Opinion

Bill Harvey: Optic disc assessment advice

Bill Harvey
Few are aware of the many tools available in most image software

This week I have mostly been thinking about… optic disc measurement (Fast Show reference there, for the more mature reader).

Last week I helped run a workshop on retinal photography. Attendees had to interpret a number of images and then decide how the image might have been improved upon, either by changes to the initial camera settings or by image enhancement after capture.

Most people know that you can adjust the flash setting, useful where media is less than transparent, and the background light setting, helpful for darker pigmented retinae for example. For younger, large-pupiled patients, a reduced flash is preferred. Fewer were aware of how images themselves can be enhanced by altering intensity and colour channels. All image software offers this.
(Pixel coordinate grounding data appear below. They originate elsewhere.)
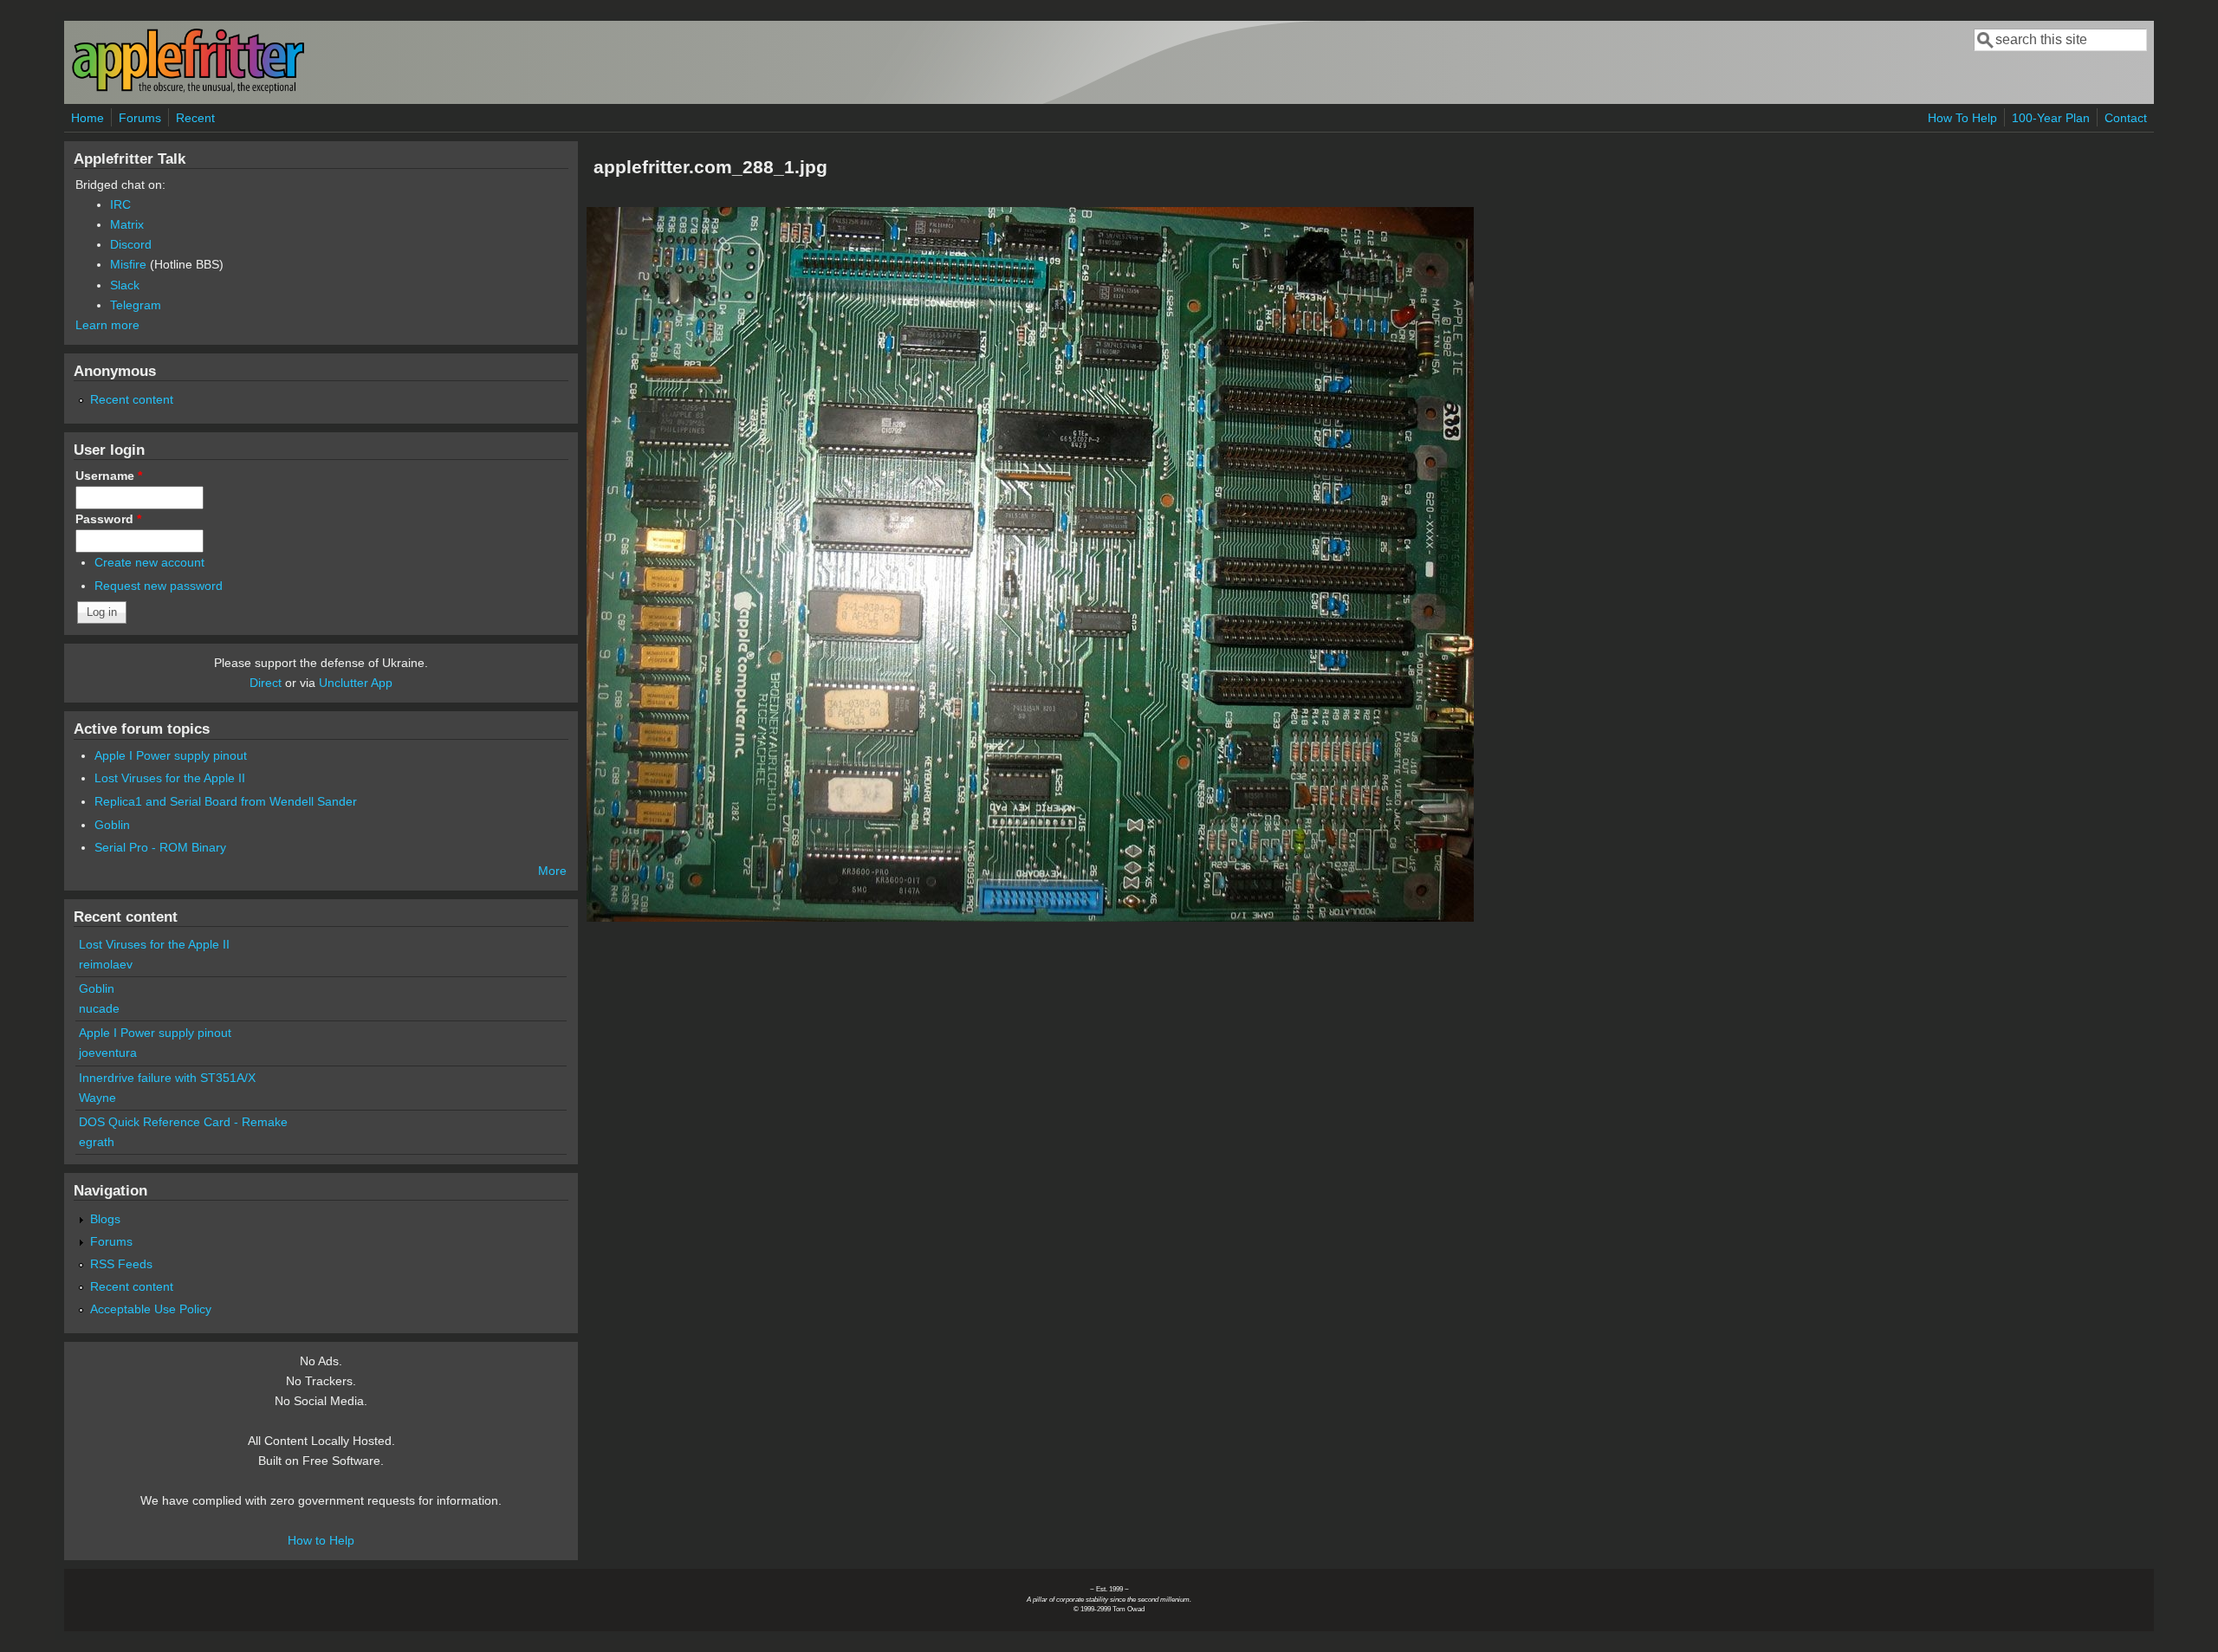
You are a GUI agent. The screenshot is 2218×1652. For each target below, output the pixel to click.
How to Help (321, 1540)
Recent (195, 118)
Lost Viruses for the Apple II (169, 778)
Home (87, 118)
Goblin (112, 825)
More (552, 871)
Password (108, 519)
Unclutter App (355, 683)
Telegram (135, 305)
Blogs (105, 1219)
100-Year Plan (2051, 118)
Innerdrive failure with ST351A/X (167, 1078)
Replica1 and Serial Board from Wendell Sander (225, 801)
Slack (124, 285)
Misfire (128, 264)
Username (108, 476)
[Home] (188, 89)
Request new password (158, 586)
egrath (96, 1142)
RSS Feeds (121, 1264)
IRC (120, 204)
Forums (140, 118)
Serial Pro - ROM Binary (160, 847)
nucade (99, 1008)
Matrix (127, 224)
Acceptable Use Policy (150, 1309)
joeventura (108, 1052)
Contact (2126, 118)
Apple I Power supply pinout (170, 755)
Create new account (149, 562)
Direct (266, 683)
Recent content (131, 399)
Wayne (97, 1098)
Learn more (107, 325)
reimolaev (106, 964)
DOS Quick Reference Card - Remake (183, 1122)
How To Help (1962, 118)
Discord (131, 244)
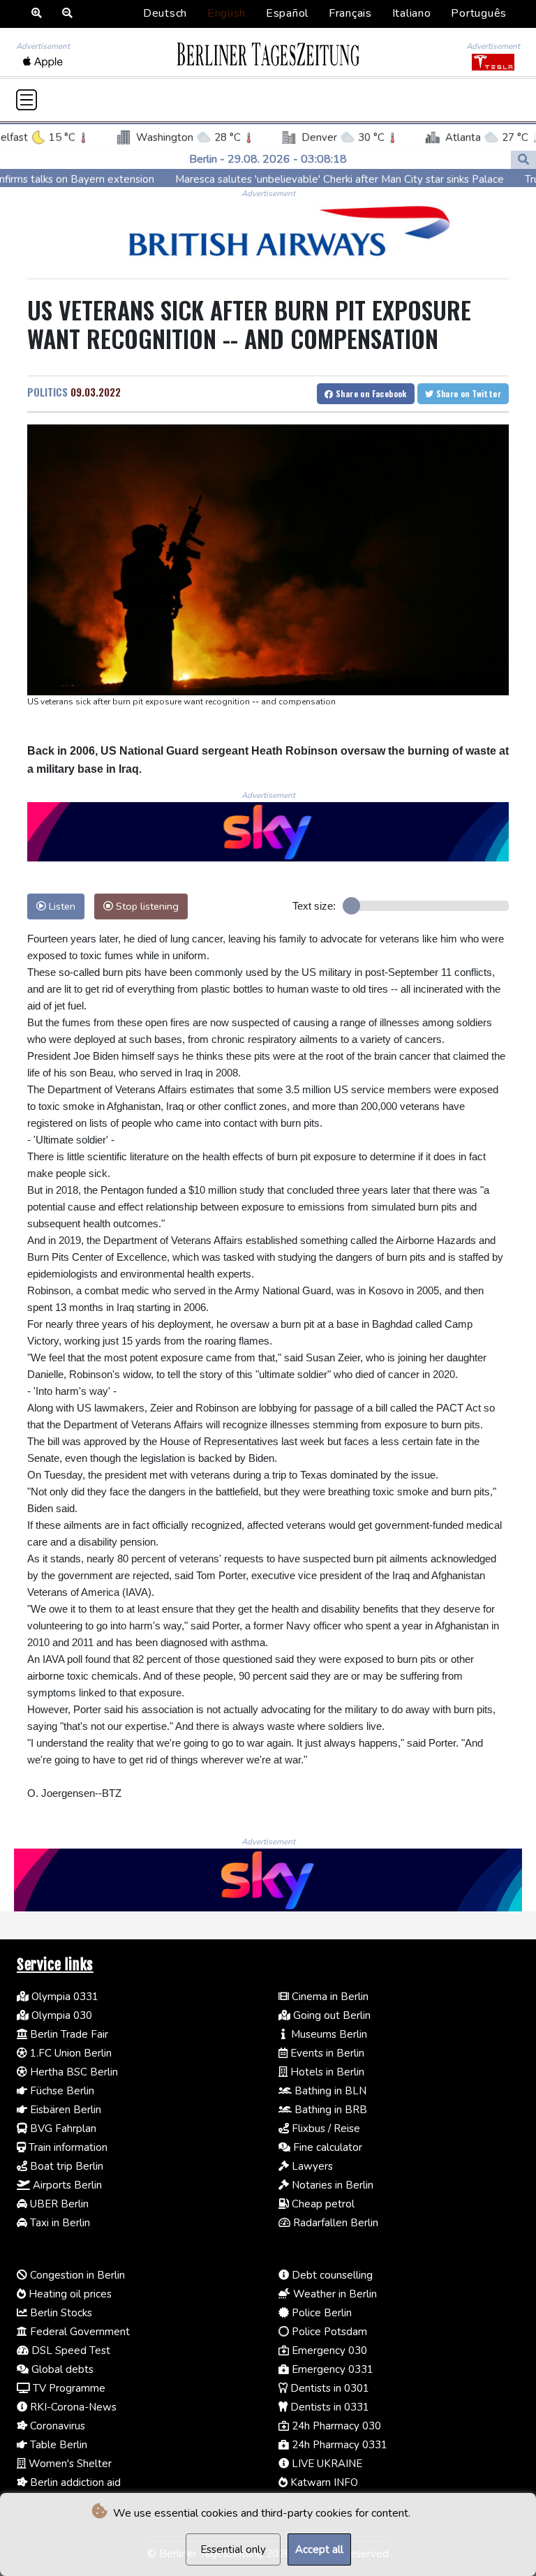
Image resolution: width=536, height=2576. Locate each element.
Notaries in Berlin (331, 2185)
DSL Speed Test (69, 2350)
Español (287, 13)
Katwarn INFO (323, 2482)
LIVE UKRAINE (325, 2464)
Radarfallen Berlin (334, 2223)
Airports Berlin (66, 2185)
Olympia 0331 (63, 1997)
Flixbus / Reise (324, 2128)
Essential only (233, 2549)
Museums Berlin (327, 2034)
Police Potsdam (328, 2332)
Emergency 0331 (331, 2369)
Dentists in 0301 (328, 2388)
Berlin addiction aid (74, 2482)
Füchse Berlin (60, 2091)
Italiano (411, 13)
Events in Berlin (326, 2053)
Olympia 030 (60, 2015)
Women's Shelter (69, 2464)
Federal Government (78, 2332)
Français (350, 13)
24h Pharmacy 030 (335, 2426)
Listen (60, 906)
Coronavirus (56, 2426)
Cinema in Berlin (328, 1997)
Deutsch (165, 13)
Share (370, 393)
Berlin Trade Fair (67, 2034)
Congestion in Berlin (76, 2275)
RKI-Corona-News (72, 2407)
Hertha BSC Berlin (72, 2072)
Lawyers (311, 2166)
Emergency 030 (328, 2350)
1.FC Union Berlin (69, 2053)
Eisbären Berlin (64, 2110)
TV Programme (67, 2388)
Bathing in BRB (329, 2110)
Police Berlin (320, 2313)
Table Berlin (57, 2445)
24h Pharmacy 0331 (338, 2445)
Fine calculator (326, 2147)
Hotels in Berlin (326, 2072)
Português (479, 13)
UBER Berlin (58, 2204)
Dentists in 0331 (328, 2407)
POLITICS (47, 391)
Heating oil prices (69, 2294)
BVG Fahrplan (61, 2128)
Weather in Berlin (333, 2294)
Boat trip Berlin (65, 2166)
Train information (66, 2147)
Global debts (61, 2369)
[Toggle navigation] (26, 100)
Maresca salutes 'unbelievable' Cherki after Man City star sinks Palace (268, 179)
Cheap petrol (322, 2204)
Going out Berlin (330, 2015)
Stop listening (146, 906)
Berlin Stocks (59, 2313)
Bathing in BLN (329, 2091)
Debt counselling (331, 2275)
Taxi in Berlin (58, 2223)
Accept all (319, 2549)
Fewer still were aware of the many tools available in most image software, such as help with measuring CD ratios or outlining lesions to help assess change over time. Bearing in mind continued evidence for inter-practitioner variation in the assessment of CD ratios, and knowing that photography is often a delegated function for which the buck stops with the practitioner, it is well worth playing with our cameras to make sure we are using them to their best capacity.

And talking about disc assessment, a new paper in last month’s American Journal of Ophthalmology has questioned the validity of the ISNT rule in deciding upon the health of a disc (whereby in a healthy disc the inferior neuroretinal rim appears thickest, then superior, then nasal then temporal).

‘The ISNT rule is only valid for about a third of disc photos and less than half of RNFL measurements in normal patients. ISNT rule variants, such as the IST and IS rule, may be considered, as they are valid in over 70% of patients.’ Until OCTs are ubiquitous, we should be measuring disc heights and remember Spaeth’s grading rules.